Species of flowering plant

Hypericum hyssopifolium, the hyssop-leaved St. John's wort, is a species of flowering plant of the St. John's wort family (Hypericaceae) which is native to the Mediterranean and Black Sea regions. It grows on chalky or limestone soil in open woods or scrub at elevations of 500-1800 m in Spain, France, Italy, Bulgaria, Crimea, and the Caucasus.

== Description ==
Hypericum hyssopifolium is a small perennial herb that grows 0.3–0.6 meters tall. Its stems sometimes have scattered amber glands up to the inflorescence. The leaves on the main stem are larger than those on auxiliary stems, and have a flat base and round point, with small pale glands. Each inflorescence can have many flowers from up to ten difference nodes. The flowers are around 1 centimeter in diameter, with globe-shaped buds. The petals are yellow or golden and are the shape of a lengthened oval. They have a narrow stalk-like base and a rounded point. Each flower has around thirty stamens, the longest of which are 0.9 cm. The seeds are dark reddish-brown and 1.8 mm long.

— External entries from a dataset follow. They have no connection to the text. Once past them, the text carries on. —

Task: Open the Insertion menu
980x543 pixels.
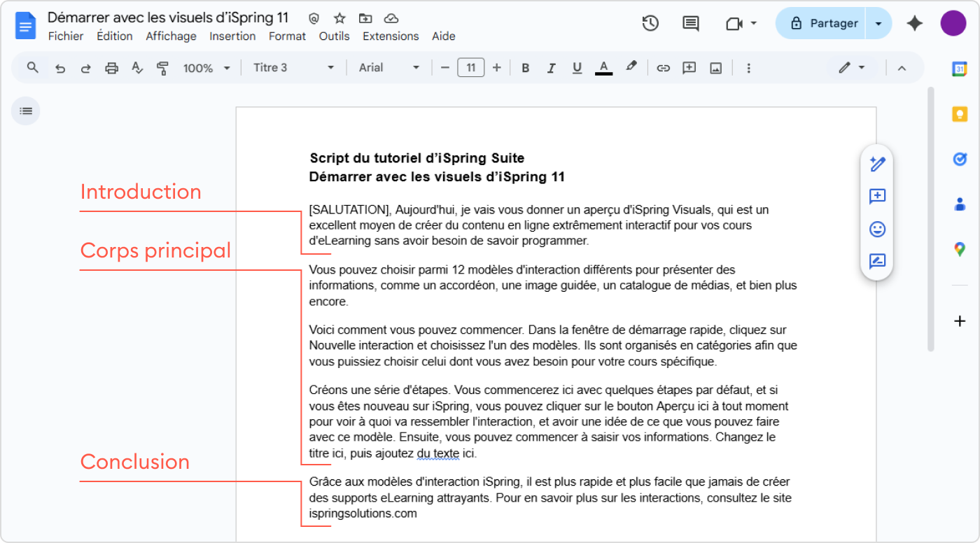Action: (232, 36)
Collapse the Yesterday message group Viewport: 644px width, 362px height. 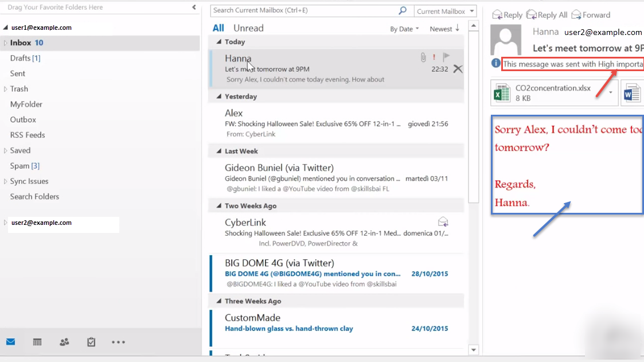coord(218,96)
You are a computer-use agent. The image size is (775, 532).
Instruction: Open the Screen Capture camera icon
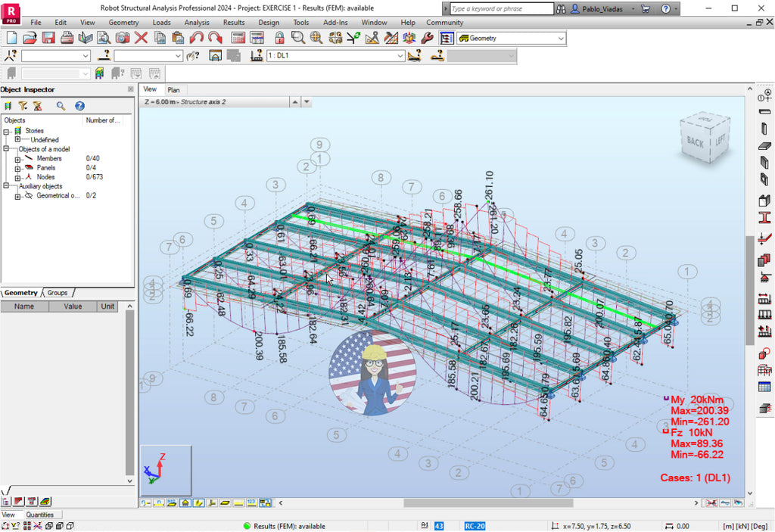point(122,39)
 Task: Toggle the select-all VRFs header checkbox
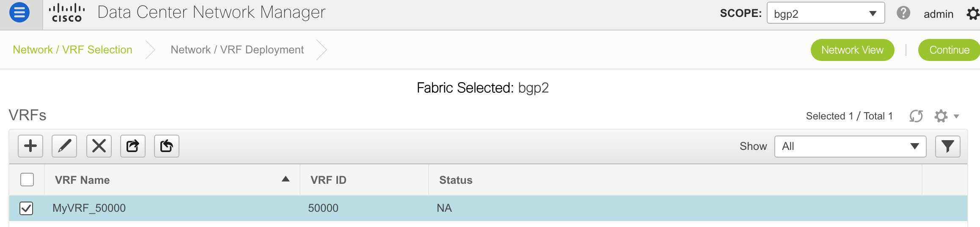[27, 180]
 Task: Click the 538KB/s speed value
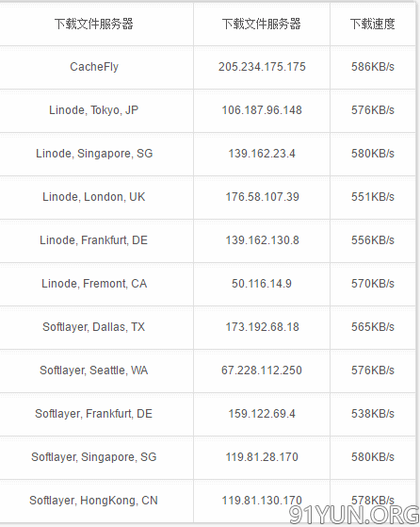point(373,414)
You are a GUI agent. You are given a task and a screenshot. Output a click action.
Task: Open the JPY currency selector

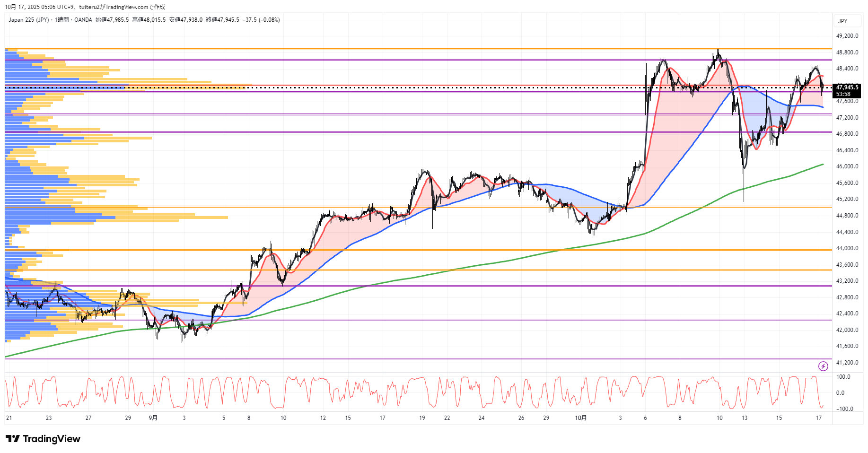click(x=842, y=21)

Plants of the species which are in the Balkan population vary from this description in several minor ways, most notably that their leaves are shaped differently, with acute points instead of rounded ones.

== Subspecies ==
Two subspecies are recognized:
- Hypericum hyssopifolium f. hyssopifolium – eastern and southeastern Spain, France, north-central Italy, and Bulgaria
- Hypericum hyssopifolium f. vegetum Woronow – Crimea and the Caucasus

== Ecology ==
The Inventaire National du Patrimoine Naturel (INPN), run by the French National Museum of Natural History, assessed Hypericum hyssopifolium as Least Concern in metropolitan France as a whole, but Vulnerable in the region of Midi-Pyrénées.